Work required:
Format the lines from the one containing "The height and width of the screenshot is (1576, 941)." through the end of the raw records as a numbered list, leaving out blank lines.

Raw records
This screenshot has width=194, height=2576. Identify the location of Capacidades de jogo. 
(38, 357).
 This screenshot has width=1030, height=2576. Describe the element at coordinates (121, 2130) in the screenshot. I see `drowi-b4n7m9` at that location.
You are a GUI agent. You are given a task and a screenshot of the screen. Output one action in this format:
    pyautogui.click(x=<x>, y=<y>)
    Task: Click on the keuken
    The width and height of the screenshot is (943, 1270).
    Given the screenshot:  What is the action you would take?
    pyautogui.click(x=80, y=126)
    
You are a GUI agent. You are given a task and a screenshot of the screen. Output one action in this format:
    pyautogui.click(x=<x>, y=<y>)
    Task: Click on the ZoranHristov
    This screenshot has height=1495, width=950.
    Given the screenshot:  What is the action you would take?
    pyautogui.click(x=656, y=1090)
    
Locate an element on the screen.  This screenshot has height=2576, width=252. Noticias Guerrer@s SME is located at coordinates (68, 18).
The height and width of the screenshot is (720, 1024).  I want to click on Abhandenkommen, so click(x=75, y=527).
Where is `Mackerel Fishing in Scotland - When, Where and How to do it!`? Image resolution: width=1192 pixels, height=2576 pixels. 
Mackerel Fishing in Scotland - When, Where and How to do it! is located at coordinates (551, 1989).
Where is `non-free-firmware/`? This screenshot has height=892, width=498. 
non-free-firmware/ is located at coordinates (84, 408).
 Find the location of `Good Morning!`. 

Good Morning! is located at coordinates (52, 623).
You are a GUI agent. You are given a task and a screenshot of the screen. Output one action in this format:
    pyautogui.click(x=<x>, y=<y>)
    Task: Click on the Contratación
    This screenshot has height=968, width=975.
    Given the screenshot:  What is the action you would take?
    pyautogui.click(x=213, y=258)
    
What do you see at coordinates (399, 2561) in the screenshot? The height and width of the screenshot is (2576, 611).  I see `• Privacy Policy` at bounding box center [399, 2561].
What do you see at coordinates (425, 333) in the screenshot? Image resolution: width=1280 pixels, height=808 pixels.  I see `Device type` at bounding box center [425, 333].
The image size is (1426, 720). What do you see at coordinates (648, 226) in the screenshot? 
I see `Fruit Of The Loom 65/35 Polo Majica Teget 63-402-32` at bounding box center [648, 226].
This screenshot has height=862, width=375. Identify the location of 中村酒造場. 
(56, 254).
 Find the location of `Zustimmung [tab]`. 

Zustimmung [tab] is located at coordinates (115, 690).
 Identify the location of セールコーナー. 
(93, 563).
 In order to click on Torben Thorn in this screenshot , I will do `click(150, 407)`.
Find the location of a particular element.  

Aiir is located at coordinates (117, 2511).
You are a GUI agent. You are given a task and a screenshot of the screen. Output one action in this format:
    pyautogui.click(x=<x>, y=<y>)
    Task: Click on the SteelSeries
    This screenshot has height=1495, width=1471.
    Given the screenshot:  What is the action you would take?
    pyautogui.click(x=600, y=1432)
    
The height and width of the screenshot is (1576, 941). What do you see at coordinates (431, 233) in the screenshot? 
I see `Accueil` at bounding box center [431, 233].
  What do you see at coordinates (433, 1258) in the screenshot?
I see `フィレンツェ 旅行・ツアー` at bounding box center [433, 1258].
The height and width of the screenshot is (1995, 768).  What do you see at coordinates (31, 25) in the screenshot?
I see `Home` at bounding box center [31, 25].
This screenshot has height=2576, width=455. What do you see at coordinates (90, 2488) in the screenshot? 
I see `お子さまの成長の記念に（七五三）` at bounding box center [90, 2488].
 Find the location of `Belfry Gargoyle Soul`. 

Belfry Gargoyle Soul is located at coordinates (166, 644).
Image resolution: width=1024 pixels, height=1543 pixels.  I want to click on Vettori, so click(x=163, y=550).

Answer below:
1. The height and width of the screenshot is (1576, 941). What do you see at coordinates (431, 233) in the screenshot? 
2. I see `Accueil` at bounding box center [431, 233].
3.   What do you see at coordinates (433, 1258) in the screenshot?
4. I see `フィレンツェ 旅行・ツアー` at bounding box center [433, 1258].
5. The height and width of the screenshot is (1995, 768).  What do you see at coordinates (31, 25) in the screenshot?
6. I see `Home` at bounding box center [31, 25].
7. This screenshot has height=2576, width=455. What do you see at coordinates (90, 2488) in the screenshot? 
8. I see `お子さまの成長の記念に（七五三）` at bounding box center [90, 2488].
9.  Find the location of `Belfry Gargoyle Soul`. 
10. Belfry Gargoyle Soul is located at coordinates (166, 644).
11. Image resolution: width=1024 pixels, height=1543 pixels.  I want to click on Vettori, so click(x=163, y=550).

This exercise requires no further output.